## WHAT TO DO
Find the line that contains "Screen dimensions: 754x380". Output it and every line after it to the end of the records, exactly as they appear.

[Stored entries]
+++

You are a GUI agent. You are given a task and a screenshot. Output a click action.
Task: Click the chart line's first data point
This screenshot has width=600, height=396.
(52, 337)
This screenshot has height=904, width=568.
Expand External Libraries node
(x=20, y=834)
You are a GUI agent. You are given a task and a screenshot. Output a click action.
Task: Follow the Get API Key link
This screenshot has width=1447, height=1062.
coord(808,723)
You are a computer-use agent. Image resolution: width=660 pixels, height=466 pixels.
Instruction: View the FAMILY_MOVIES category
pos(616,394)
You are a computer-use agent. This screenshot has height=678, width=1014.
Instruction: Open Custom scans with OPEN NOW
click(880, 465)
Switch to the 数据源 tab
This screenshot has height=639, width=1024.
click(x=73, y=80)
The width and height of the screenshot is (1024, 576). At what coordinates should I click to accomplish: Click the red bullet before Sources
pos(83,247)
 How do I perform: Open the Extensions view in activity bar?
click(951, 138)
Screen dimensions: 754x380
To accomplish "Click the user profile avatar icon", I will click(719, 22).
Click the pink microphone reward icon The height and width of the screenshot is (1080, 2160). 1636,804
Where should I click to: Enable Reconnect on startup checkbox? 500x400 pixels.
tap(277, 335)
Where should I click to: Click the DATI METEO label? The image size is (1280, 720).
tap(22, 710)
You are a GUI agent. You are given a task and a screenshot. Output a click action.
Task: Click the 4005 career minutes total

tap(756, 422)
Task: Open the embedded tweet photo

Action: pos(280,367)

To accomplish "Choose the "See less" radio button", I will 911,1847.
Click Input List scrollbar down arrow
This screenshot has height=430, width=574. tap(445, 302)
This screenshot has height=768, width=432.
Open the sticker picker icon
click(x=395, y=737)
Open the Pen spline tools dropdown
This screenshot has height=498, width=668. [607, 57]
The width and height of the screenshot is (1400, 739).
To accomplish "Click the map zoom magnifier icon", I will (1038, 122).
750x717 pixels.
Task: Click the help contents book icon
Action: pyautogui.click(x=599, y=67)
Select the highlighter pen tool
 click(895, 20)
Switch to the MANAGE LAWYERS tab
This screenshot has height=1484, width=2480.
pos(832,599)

+++

## SOLUTION
Screen dimensions: 754x380
To accomplish "Click the user profile avatar icon", I will click(719, 22).
Click the pink microphone reward icon The height and width of the screenshot is (1080, 2160). 1636,804
Where should I click to: Enable Reconnect on startup checkbox? 500x400 pixels.
tap(277, 335)
Where should I click to: Click the DATI METEO label? The image size is (1280, 720).
tap(22, 710)
You are a GUI agent. You are given a task and a screenshot. Output a click action.
Task: Click the 4005 career minutes total

tap(756, 422)
Task: Open the embedded tweet photo

Action: pos(280,367)

To accomplish "Choose the "See less" radio button", I will 911,1847.
Click Input List scrollbar down arrow
This screenshot has height=430, width=574. tap(445, 302)
This screenshot has height=768, width=432.
Open the sticker picker icon
click(x=395, y=737)
Open the Pen spline tools dropdown
This screenshot has height=498, width=668. [607, 57]
The width and height of the screenshot is (1400, 739).
To accomplish "Click the map zoom magnifier icon", I will (1038, 122).
750x717 pixels.
Task: Click the help contents book icon
Action: pyautogui.click(x=599, y=67)
Select the highlighter pen tool
 click(895, 20)
Switch to the MANAGE LAWYERS tab
This screenshot has height=1484, width=2480.
pos(832,599)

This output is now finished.